Puis, je fais un nouvel arrêt rapide pour me promener dans le centre de Chablis et je continue ma route en direction de Sens où je rejoins l’Yonne et je la longe jusqu’à ce qu’elle se jette dans la Seine à Montereau où eut lieu une des dernières grandes victoires de Napoléon avant son abdication et son exil à l’île d’Elbe.
J’entre dans la capitale par la porte de Bercy en suivant la Seine, c’est comme si j’avais quitté cette ville la veille. La circulation est plutôt fluide dans ce sens donc j’en profite pour passer à côté des monuments les plus symboliques de Paris : Notre-Dame, le Panthéon, les Invalides, la Tour Eiffel bien entendu où je fais une photo souvenir.
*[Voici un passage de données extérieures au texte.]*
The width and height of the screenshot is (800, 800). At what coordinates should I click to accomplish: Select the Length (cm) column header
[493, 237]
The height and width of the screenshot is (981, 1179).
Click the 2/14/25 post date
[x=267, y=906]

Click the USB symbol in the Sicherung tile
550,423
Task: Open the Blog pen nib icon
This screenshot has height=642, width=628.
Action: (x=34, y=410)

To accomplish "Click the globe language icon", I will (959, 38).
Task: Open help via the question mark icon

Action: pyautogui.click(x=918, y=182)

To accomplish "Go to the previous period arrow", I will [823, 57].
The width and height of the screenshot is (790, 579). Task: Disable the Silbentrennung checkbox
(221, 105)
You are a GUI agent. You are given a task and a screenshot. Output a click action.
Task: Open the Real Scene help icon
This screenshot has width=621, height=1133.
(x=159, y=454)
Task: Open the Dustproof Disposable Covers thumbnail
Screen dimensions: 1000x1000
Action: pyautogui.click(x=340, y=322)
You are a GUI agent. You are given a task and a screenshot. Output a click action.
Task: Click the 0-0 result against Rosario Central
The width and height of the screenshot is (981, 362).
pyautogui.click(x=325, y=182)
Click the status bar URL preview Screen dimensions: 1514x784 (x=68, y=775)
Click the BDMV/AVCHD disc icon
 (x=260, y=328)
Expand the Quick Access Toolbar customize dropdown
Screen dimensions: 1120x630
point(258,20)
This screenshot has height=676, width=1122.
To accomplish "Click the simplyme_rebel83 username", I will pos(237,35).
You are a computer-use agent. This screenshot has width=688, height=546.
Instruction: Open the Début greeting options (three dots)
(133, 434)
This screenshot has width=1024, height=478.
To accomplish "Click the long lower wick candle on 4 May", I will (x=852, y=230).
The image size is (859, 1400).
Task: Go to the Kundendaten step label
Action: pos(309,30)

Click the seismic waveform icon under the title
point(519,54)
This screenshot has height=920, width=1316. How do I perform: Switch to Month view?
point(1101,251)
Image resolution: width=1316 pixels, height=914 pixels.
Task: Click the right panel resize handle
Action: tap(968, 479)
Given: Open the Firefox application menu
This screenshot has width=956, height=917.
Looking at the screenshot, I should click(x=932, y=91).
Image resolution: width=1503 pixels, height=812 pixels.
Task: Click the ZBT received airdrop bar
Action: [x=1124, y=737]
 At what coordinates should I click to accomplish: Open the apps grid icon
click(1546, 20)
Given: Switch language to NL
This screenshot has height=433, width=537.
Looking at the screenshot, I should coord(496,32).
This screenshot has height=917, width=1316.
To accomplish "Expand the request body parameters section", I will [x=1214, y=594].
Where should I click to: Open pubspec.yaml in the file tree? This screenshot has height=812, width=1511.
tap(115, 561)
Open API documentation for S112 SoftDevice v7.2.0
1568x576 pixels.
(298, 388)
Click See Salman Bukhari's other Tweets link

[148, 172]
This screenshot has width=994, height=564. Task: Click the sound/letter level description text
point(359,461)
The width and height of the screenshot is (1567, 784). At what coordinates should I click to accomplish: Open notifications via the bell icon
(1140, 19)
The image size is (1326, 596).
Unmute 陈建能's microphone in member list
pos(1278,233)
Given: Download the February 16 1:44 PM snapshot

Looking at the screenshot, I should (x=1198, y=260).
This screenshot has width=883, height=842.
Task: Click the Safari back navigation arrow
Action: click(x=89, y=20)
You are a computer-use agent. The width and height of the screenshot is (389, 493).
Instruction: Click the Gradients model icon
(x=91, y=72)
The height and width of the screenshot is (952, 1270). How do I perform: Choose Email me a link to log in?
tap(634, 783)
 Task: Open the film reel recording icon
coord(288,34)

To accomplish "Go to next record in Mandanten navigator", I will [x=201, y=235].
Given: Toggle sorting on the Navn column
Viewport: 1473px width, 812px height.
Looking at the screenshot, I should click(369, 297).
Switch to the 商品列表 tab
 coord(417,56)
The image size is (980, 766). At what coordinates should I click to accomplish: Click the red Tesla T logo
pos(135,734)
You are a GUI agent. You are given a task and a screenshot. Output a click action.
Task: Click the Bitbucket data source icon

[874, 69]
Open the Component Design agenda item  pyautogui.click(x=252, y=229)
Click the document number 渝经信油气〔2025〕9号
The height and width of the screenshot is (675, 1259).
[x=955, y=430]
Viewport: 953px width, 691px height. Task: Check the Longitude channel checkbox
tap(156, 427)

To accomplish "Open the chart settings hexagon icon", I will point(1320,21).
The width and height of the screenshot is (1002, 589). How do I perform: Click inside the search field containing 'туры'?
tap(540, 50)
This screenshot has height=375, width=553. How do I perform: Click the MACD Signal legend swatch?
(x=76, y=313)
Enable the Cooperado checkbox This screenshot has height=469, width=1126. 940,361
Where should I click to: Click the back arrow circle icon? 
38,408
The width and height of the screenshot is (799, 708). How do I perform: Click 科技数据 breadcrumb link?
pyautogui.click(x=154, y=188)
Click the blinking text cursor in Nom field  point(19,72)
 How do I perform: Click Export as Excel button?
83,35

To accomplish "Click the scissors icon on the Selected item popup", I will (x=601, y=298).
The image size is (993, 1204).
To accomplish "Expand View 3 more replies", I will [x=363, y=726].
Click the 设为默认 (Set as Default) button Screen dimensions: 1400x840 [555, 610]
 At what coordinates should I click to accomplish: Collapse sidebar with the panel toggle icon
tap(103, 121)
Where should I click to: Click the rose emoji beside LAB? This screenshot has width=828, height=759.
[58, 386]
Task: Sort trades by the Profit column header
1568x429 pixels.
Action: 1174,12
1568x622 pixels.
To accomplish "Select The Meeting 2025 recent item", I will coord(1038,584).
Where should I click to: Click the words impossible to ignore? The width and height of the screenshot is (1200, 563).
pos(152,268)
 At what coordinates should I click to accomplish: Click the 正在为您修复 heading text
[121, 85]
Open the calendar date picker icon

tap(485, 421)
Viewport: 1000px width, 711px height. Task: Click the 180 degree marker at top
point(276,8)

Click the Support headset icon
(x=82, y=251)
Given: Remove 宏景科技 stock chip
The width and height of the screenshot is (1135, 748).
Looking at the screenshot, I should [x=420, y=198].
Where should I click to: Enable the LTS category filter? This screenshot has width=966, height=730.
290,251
Je dois dire que je ne suis pas vraiment émerveillé par mon retour dans la Ville Lumière et pourtant j’y ai vécu de bons moments pendant de nombreuses années et je l’ai souvent défendu en lui dressant des louanges face aux critiques de visiteurs déçus. Peut-être le fait de m’en éloigner de longs mois et de découvrir d’autres villes me la fait voir sous un autre jour ou j’ai peut-être besoin de temps pour me réacclimater et puis le ciel gris ne la met pas sous son meilleur jour.
Ensuite, je retrouve les copains de Paris dans un restaurant du côté de Chatelet, ça fait plaisir de se retrouver tous ensemble ! Je leur raconte quelques anecdotes de mon voyage et eux me parlent de leurs vies (un bébé en route, un nouveau boulot, un nouvel appart…) même si on était quand même restés en contact pendant le voyage.
Puis, je rentre le soir chez ma sœur à Meaux, la boucle est bouclée après pile neuf mois en ce lundi 19 juin 2023. Mon voyage est arrivé à son terme et il est temps de clore ce chapitre de ma vie pour en commencer un nouveau, je garderai en mémoire de nombreux visages et de belles rencontres humaines, des paysages sublimes, des monuments impressionnants aux architectures variées, des moments de galère et de joie, des périodes de solitude et de grandes complicités, de la fête et de la contemplation. Désormais, c’est un nouveau cap qu’il me faut trouver 🙂
Enfin, je voudrais aussi vous remercier d’avoir lu mes articles sur ce blog, que ce soit partiellement ou en entier, cela m’a motivé à continuer et je vous souhaite également à votre tour de bons et beaux voyages en espérant que vous ayez pu y trouver une source d’inspiration!